### What you are asked to do
Could you output each line of the data that follows exactly?

### Input data
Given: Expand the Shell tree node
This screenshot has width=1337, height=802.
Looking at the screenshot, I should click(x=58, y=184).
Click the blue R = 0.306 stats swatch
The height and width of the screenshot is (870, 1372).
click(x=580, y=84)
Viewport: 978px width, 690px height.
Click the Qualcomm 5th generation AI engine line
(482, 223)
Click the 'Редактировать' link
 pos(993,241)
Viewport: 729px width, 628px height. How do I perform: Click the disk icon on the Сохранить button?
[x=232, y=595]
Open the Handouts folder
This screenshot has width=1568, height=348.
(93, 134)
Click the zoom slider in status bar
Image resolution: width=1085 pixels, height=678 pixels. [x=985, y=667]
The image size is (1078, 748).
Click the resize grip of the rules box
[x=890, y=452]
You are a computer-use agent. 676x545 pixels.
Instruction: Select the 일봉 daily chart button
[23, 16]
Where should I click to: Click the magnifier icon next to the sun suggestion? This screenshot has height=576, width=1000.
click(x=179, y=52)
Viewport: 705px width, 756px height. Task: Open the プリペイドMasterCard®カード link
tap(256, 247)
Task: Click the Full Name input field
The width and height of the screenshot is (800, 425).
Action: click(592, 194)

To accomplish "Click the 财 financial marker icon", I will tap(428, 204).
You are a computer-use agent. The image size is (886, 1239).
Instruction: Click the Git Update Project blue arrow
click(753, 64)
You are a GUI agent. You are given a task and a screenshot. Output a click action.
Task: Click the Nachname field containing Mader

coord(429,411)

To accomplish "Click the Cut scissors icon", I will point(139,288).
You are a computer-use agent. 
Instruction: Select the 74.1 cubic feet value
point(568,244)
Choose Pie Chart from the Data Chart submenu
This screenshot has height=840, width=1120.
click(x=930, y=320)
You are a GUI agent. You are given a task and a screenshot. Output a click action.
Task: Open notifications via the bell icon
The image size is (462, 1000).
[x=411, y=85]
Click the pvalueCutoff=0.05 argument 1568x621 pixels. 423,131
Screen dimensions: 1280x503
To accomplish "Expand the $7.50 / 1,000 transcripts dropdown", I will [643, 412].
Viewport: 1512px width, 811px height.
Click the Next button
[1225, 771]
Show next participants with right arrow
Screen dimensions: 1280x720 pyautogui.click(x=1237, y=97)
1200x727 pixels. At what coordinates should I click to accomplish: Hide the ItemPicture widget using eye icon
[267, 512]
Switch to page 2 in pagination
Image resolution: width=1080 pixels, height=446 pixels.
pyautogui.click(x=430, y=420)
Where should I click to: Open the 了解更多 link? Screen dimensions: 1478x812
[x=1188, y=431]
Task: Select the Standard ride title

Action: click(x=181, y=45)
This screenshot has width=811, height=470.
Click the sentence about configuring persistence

### Reply
Given: Expand the Shell tree node
This screenshot has width=1337, height=802.
Looking at the screenshot, I should click(x=58, y=184).
Click the blue R = 0.306 stats swatch
The height and width of the screenshot is (870, 1372).
click(x=580, y=84)
Viewport: 978px width, 690px height.
Click the Qualcomm 5th generation AI engine line
(482, 223)
Click the 'Редактировать' link
 pos(993,241)
Viewport: 729px width, 628px height. How do I perform: Click the disk icon on the Сохранить button?
[x=232, y=595]
Open the Handouts folder
This screenshot has width=1568, height=348.
(93, 134)
Click the zoom slider in status bar
Image resolution: width=1085 pixels, height=678 pixels. [x=985, y=667]
The image size is (1078, 748).
Click the resize grip of the rules box
[x=890, y=452]
You are a computer-use agent. 676x545 pixels.
Instruction: Select the 일봉 daily chart button
[23, 16]
Where should I click to: Click the magnifier icon next to the sun suggestion? This screenshot has height=576, width=1000.
click(x=179, y=52)
Viewport: 705px width, 756px height. Task: Open the プリペイドMasterCard®カード link
tap(256, 247)
Task: Click the Full Name input field
The width and height of the screenshot is (800, 425).
Action: click(592, 194)

To accomplish "Click the 财 financial marker icon", I will tap(428, 204).
You are a computer-use agent. The image size is (886, 1239).
Instruction: Click the Git Update Project blue arrow
click(753, 64)
You are a GUI agent. You are given a task and a screenshot. Output a click action.
Task: Click the Nachname field containing Mader

coord(429,411)

To accomplish "Click the Cut scissors icon", I will point(139,288).
You are a computer-use agent. 
Instruction: Select the 74.1 cubic feet value
point(568,244)
Choose Pie Chart from the Data Chart submenu
This screenshot has height=840, width=1120.
click(x=930, y=320)
You are a GUI agent. You are given a task and a screenshot. Output a click action.
Task: Open notifications via the bell icon
The image size is (462, 1000).
[x=411, y=85]
Click the pvalueCutoff=0.05 argument 1568x621 pixels. 423,131
Screen dimensions: 1280x503
To accomplish "Expand the $7.50 / 1,000 transcripts dropdown", I will [643, 412].
Viewport: 1512px width, 811px height.
Click the Next button
[1225, 771]
Show next participants with right arrow
Screen dimensions: 1280x720 pyautogui.click(x=1237, y=97)
1200x727 pixels. At what coordinates should I click to accomplish: Hide the ItemPicture widget using eye icon
[267, 512]
Switch to page 2 in pagination
Image resolution: width=1080 pixels, height=446 pixels.
pyautogui.click(x=430, y=420)
Where should I click to: Open the 了解更多 link? Screen dimensions: 1478x812
[x=1188, y=431]
Task: Select the Standard ride title

Action: click(x=181, y=45)
This screenshot has width=811, height=470.
Click the sentence about configuring persistence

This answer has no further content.